#### EXTRACT TO READ
But, as the book stands, she-like Grewgious and Tartar-is excluded from being Datchery by the sequence of events. Datchery appears at Cloisterham in Chapter xviii, while Grewgious, Tartar, Helena, and Neville - everybody but the stupid and disagreeable Bazzard-are all still at Staple Inn in Chapter xxi. Dr. Jackson points out that this is just as fatal to the Helena theory as to the Tartar or the Grewgious theory. So with singular and interesting boldness he deals with his text as Dr. Cheyne might do with a Psalm retaining any Pre-exilic traces He rearranges his chapters.

Now it is obvious that a theory which requires a teration of the text to begin with, starts with a very heavy handicap against it, especially since we know that Dickens revised the proofs to the end of Chapter xxi. Dr. Jackson shows too from the MS. (the Higher Criticism again) that the first half of Chapter xviii (the Datchery chapter) was written after Chapter xix ("Shadow on the Sundial"), and then transposed by Dickens. This makes an accidental transposition of the chapters after Dickens' death almost an impossibility.

#### TASKS TO PERFORM
1. Quote from the passage on Datchery, starting with "But, as the" and going on through "rearranges his chapters.".
2. For each statement, say whether it agrees with the passage on Datchery, answering yes or no and quoting the deciding words: (a) Datchery appears at Cloisterham in Chapter xviii; (b) Dickens revised the proofs through the end of Chapter xix only; (c) the MS. shows that the first half of Chapter xviii was written before Chapter xix.

#### PROVIDED RECORDS
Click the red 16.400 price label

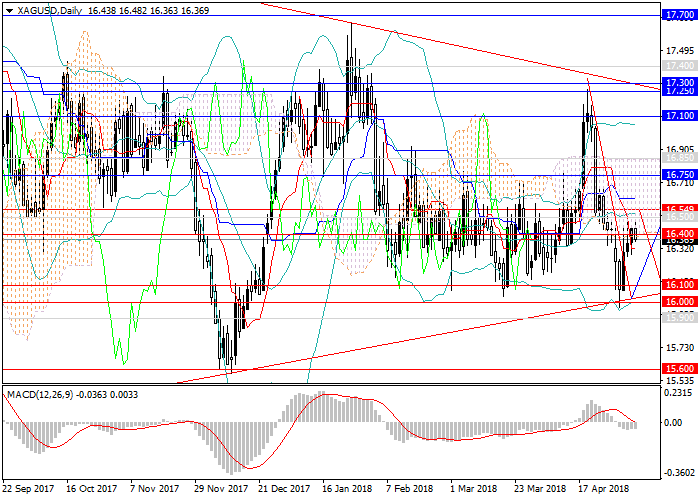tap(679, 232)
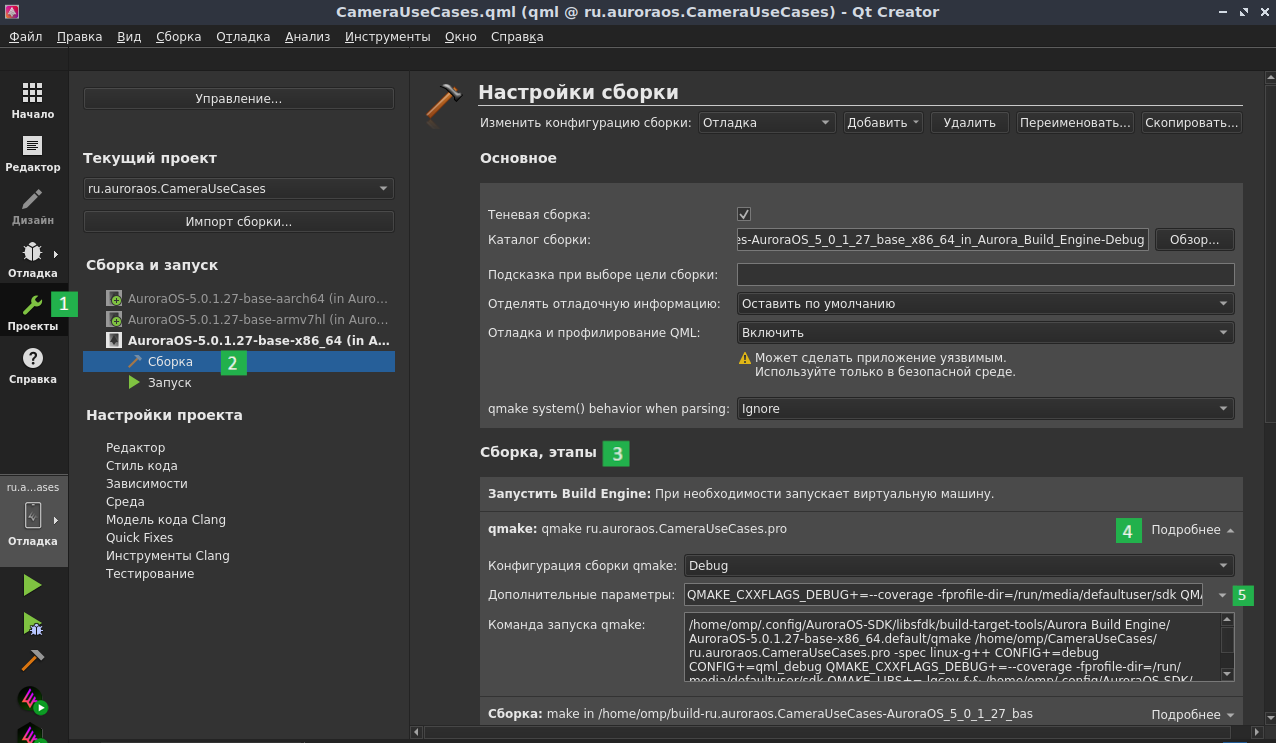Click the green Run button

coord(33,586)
--
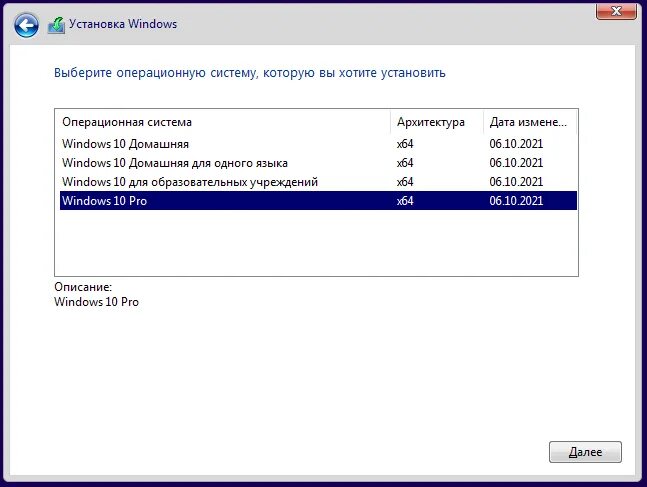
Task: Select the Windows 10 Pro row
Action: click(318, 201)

#### ANSWERS PROVIDED
1.
But, as the book stands, she-like Grewgious and Tartar-is excluded from being Datchery by the sequence of events. Datchery appears at Cloisterham in Chapter xviii, while Grewgious, Tartar, Helena, and Neville - everybody but the stupid and disagreeable Bazzard-are all still at Staple Inn in Chapter xxi. Dr. Jackson points out that this is just as fatal to the Helena theory as to the Tartar or the Grewgious theory. So with singular and interesting boldness he deals with his text as Dr. Cheyne might do with a Psalm retaining any Pre-exilic traces He rearranges his chapters.

2.
(a) Yes: "Datchery appears at Cloisterham in Chapter xviii"
(b) No: "we know that Dickens revised the proofs to the end of Chapter xxi"
(c) No: "the first half of Chapter xviii (the Datchery chapter) was written after Chapter xix"